Auch wenn Miraculous mit gerade mal drei Staffeln – eine vierte ist fertiggestellt und soll Anfang 2021 veröffentlicht werden – noch eine relativ junge Serie ist, so besitzt sie doch jetzt schon sehr viel Potential ein großes Expanded Universe aufzubauen. Das liegt nicht nur an der raffinierten Erweiterung und seriellen Erzählung ihrer sozialen und magischen Welt, sondern mindestens ebenso an ihrer Ästhetik und Dramaturgie. Miraculous ist eine so verführerische Familienserie, weil sie von Beginn an in ihrer Inszenierung deutlich über die Anbindung an das Kernpublikum hinausgeht: Da wäre zum einen der „My little Pony“-Effekt: Zielgruppe waren in der ursprünglichen Konzeption ziemlich eindeutig sieben- bis zwölfjährige Mädchen: Highschool-Romantik mit Fokus auf eine manchmal etwas tollpatschige aber dennoch toughe Superheldin; niedliche magische Wesen und ein bunter Anime-Look. Check. Gleichzeitig sorgen diese Ingredienzen aber dafür, dass die Serie äußerst anschlussfähig an ein erwachsenes Publikum jenseits der dreißig ist. Das Look & Feel mit einer gewissen Sailormoon-Reminiszenz, ein wenig Studio Ghibli Charme und sogar ein paar popkulturellen Insidergags scheint mitunter wie gemacht für all die Bronys da draußen. Hinzu kommen die spannenden Handlungsbögen und die Gesamtgeschichte, mit epischen Staffelfinalen und einigen gut platzierten Cliffhangern. Und dann sind da noch die Jüngsten. Bei meinem Vierjährigen ist die Serie in der Kita der Renner und es dürfte kein Zufall sein, dass es Ladybug-Merchandise schon in den kleinsten Größen zu kaufen gibt. Die formalisierten, abgeschlossenen Zwanzigminuten-Happen eignen sich perfekt als Abwechslung zu zu vielen zu stupiden und re­pe­ti­tiven Kinderserien im Feuerwehrmann Sam Stil, auch wenn hier durchaus erwähnt gehört, dass manche – gerade spätere – Episoden relativ düstere Bilder und Themen aufweisen, und einige wenige Episoden gar eine FSK-Freigabe erst ab 6 Jahren erhalten haben. Dies wird aber durch die pädagogische Stärke und den bunten Animestil erfolgreich genug abgefedert, um auch Kinder im Kindergartenalter nicht zu überfordern.

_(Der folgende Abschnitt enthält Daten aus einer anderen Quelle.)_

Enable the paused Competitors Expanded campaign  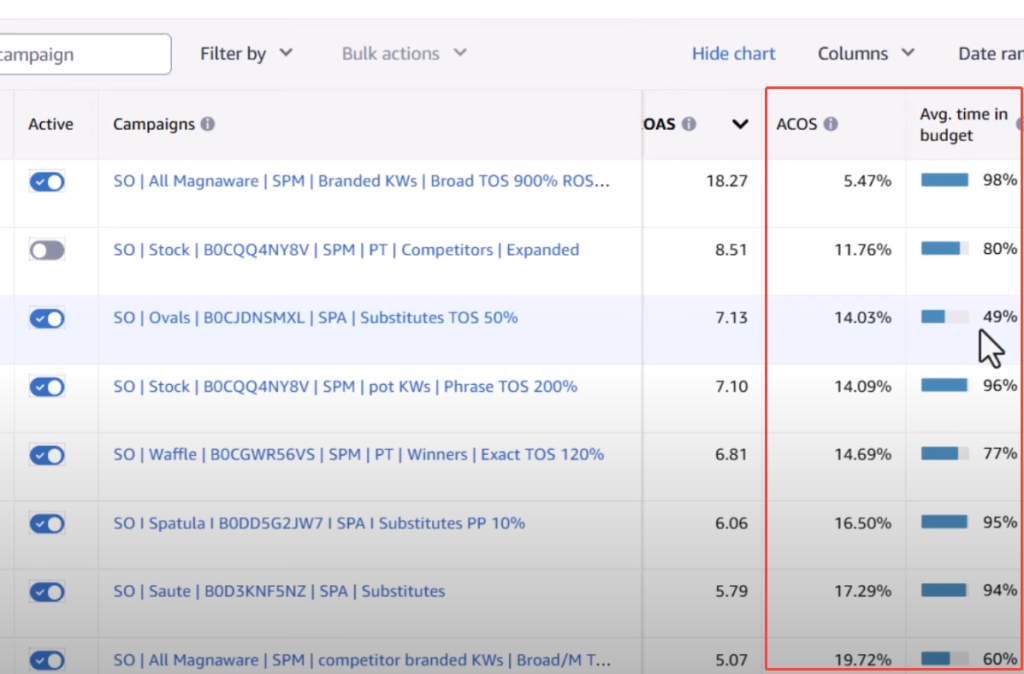click(x=47, y=251)
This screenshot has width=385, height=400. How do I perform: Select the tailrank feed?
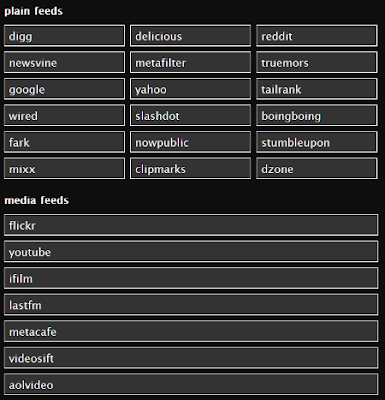(317, 89)
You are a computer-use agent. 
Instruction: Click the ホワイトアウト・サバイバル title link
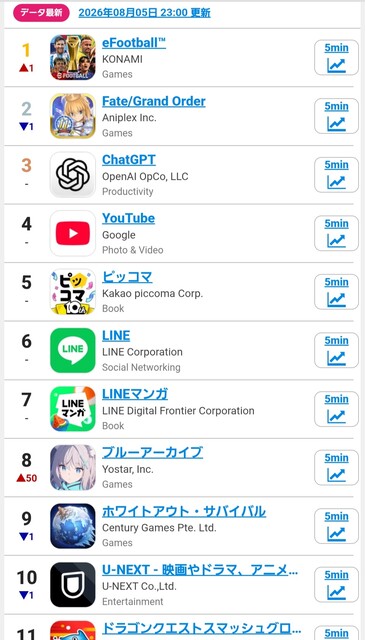(184, 511)

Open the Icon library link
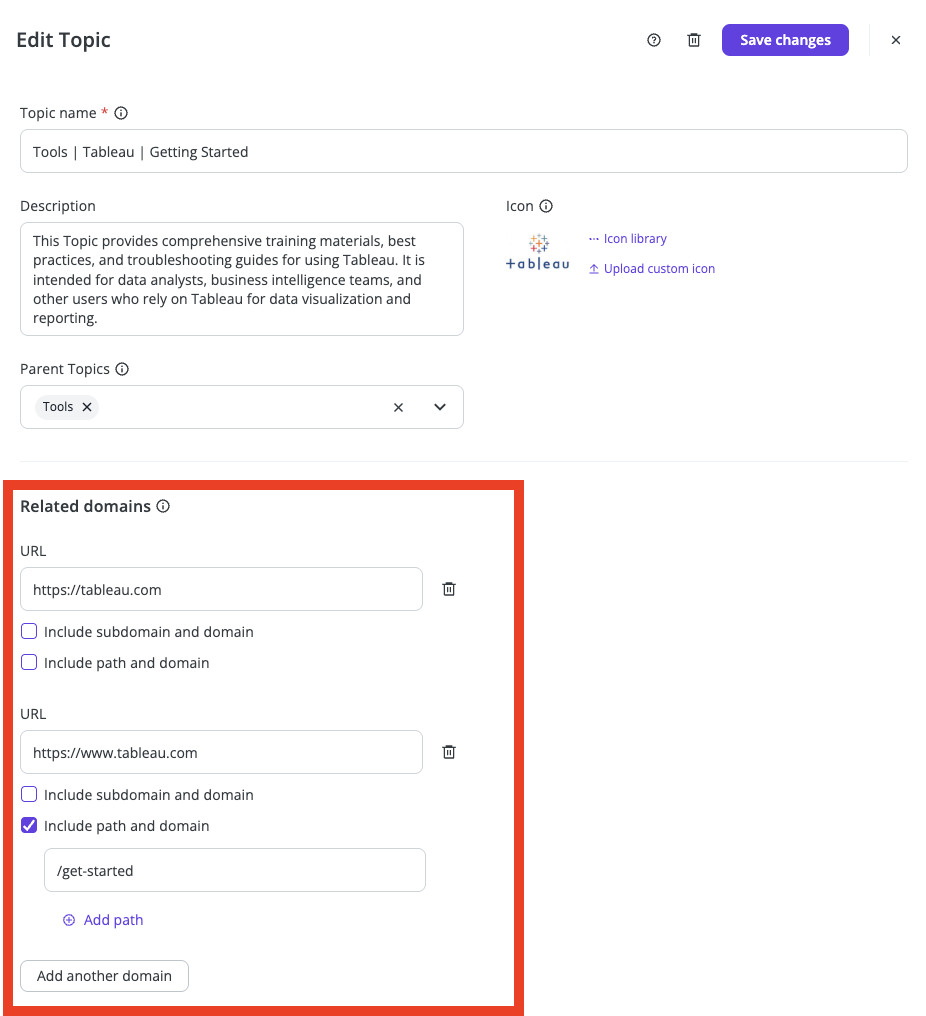click(x=627, y=239)
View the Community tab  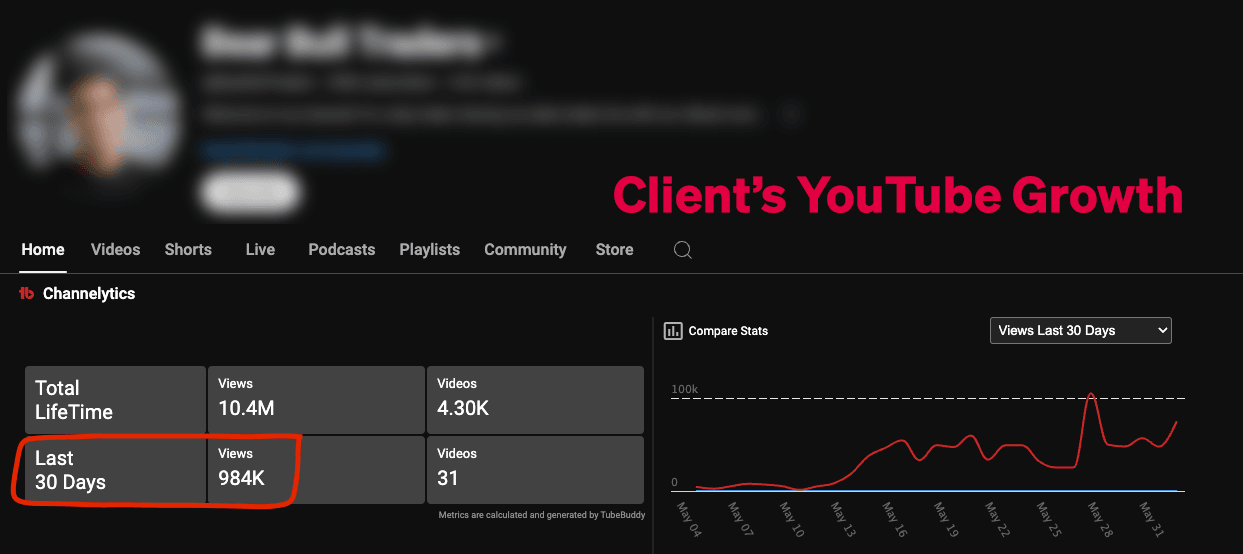tap(525, 250)
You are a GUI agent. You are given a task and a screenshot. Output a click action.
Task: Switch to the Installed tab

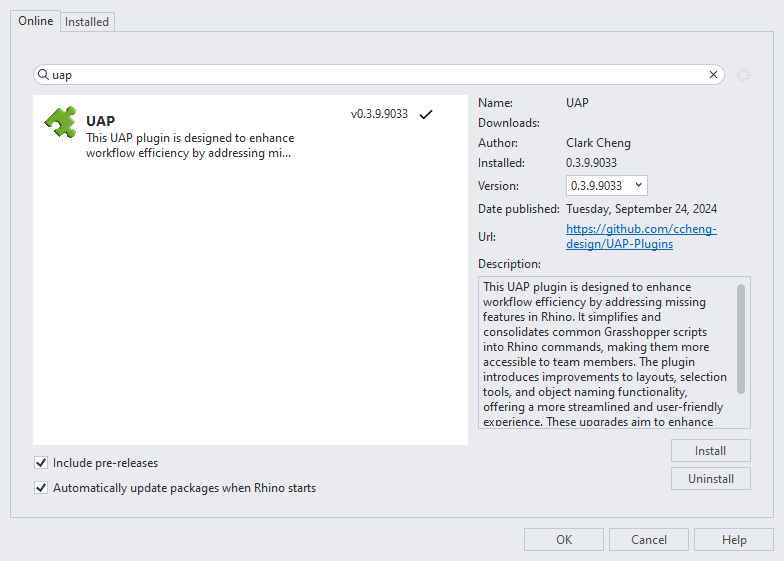pos(87,22)
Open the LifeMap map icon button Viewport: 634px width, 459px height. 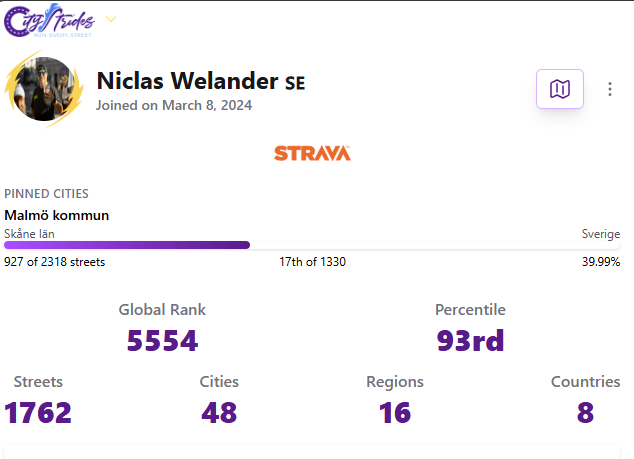click(560, 89)
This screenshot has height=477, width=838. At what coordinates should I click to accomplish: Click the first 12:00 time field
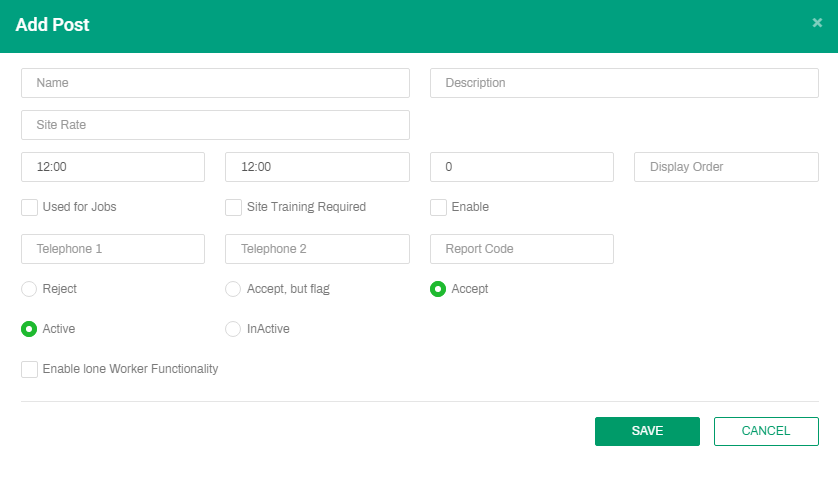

Et voilà, haben wir es mit einer der sympathischsten und vollständigsten Familienserien zu tun, die es derzeit im TV oder Web zu sehen gibt. Von 3 bis 99 Jahren geeignet, um es klischeehaft auszudrücken; ungemein charmant, sympathisch, liebenswert, aber eben auch spannend, actionreich und in manchen Momenten gar gruselig. Ein fantastischer Mashup aus amerikanischer Disney-Vergnügtheit, japanischer Anime-Überdrehtheit und pädagogisch bedachter Fantasygeschichte mit europäischem Aushängeschild. Es ist gar nicht so einfach, Serien zu finden, denen man den Jüngsten zumuten kann, ohne die Älteren zu frustrieren und selbst gelangweilt daneben zu sitzen. Miraculous ist nicht nur fantastische Unterhaltung sondern ein wahrer Schatz für die TV-Planung größerer Familien. Aber selbst wer keine Kinder hat und sich einfach mal wieder von unschuldiger Animeunterhaltung mitreißen lassen will, sollte Ladybug und Cat Noir unbedingt eine Chance geben.